Table of Contents
- What are Feature Flags and How Can They be Helpful?
-
Can I Use Them for Configuration Too?
- Updating a npm Dependency
-
Responding to an Alert while On-Call
- Some Background on Horizontal Auto Scaling
- Where Simple Horizontal Auto Scaling Fails
- Using an On-Call Human to Make Up for the Horizontal Auto Scaling Limitation
- The Critical Problem with Using an On-Call Human to Manually Change Infrastructure Quickly
- The Inability to Use Feature Flags when Manually Changing Infrastructure Quickly
- What if I Turn my Configuration into Code?
- Why is this so Frustrating?
- Will this be Less Frustrating in the Future?
What are Feature Flags and How Can They be Helpful?
A feature flag is a context-aware configuration point.
Depending on the context and the feature flag’s definition, it can return different values (e.g. return 1 if the user’s name is Bob and CPU usage is below 90%, otherwise return 0). An ordinary configuration point (e.g. an environment variable) returns a fixed value regardless of the context.
Some feature flag vendors allow for near-instantaneous updates to feature flag definitions being used in production code. This unlocks many interesting operational possibilities, including
- Only letting a small fraction of users see a code change at first, and also being able to immediately turn off the change if it proves problematic
- Temporarily disabling one part of your application under attack so another more critical part relying on a fragile shared dependency can continue to operate without interruption
(If this doesn’t match your definition of what a “feature flag” is, check out https://docs.openfeature.dev/docs/reference/intro for a disambiguation.)
Can I Use Them for Configuration Too?
By default, no typically.
These two examples illustrate why it’s not typically possible, as well as why it would be extremely helpful were it possible.
- Updating a npm Dependency
- Responding to an Alert while On-Call
Updating a npm Dependency
Why Update Dependencies
To react faster to security vulnerabilities in a product’s dependencies, those dependencies need to be kept appropriately up-to-date (e.g. to avoid being on an older version no longer receiving security support patches)

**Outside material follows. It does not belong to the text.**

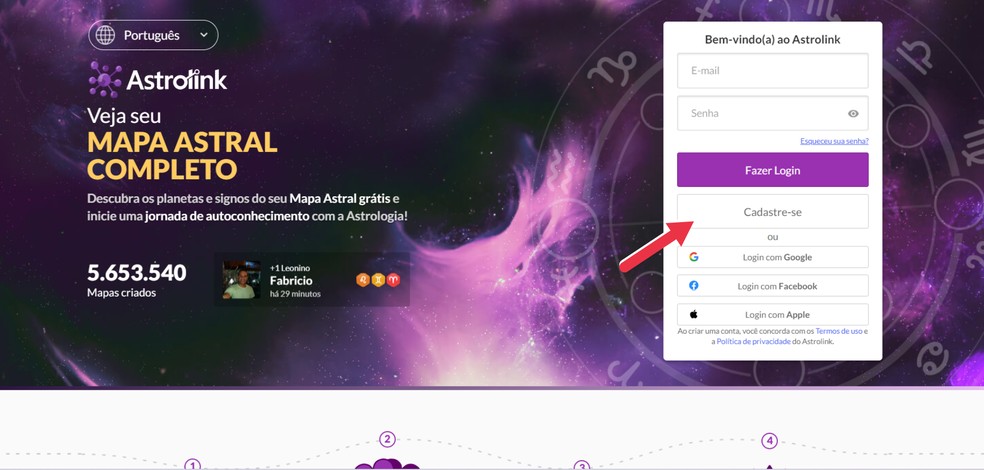This screenshot has width=984, height=470.
Task: Open the Termos de uso link
Action: coord(839,331)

For a Node.js app, this includes keeping 3rd party npm dependencies updated.
But bumping a dependency by one or more major versions can also be dangerous, as the dependency may have introduced breaking changes affecting the app’s usage of it.
The Traditional Approach to Updating a Dependency
Pre-Production Work
Static analysis tools (e.g. Typescript) and pre-production tests that exercise the app’s usage of the dependency can help catch post-upgrade regressions early on.
Scrutinizing the release notes and/or changelog can also help build confidence in the upgrade.
However, often this isn’t enough to build a high-level of confidence in an upgrade.
An example is where the dependency’s usage is scattered around a large codebase in a huge number of places (as opposed to being behind a central adapter). It’s typically not possible to expect fully exhaustive usage coverage through the dependency in this case.
Production Work
Happy Path
Nevertheless, once diminishing returns in confidence have been hit in pre-production work, the upgrade needs to be deployed to production.
For a Node.js app deployed in ordinary ways (e.g. rolling on Fargate on AWS Elastic Container Service behind an AWS Application Load Balancer) this will end up meaning that the upgrade will go from affecting 0% of active users before the deploy to 100% of active users after the deploy.
If no issues appear to have occurred for a while after the deploy (either according to production telemetry or user reports) the upgrade is completed successfully.
Sad Path
However if an issue does arise in production, then up to 100% of active users could be affected by it at once.
Once the issue is detected (from telemetry or user reports) the only option is to revert the upgrade commit and re-deploy the app.
This may take upwards of 10s of minutes depending on how quickly your CI/CD pipeline runs. In the meantime more and more of your active users will encounter the issue.
The Critical Problem with the Traditional Approach to Updating a Dependency
In the sad path above, the critical problem is not that an issue happened in production (assuming the product is not safety critical, like a component of an airplane).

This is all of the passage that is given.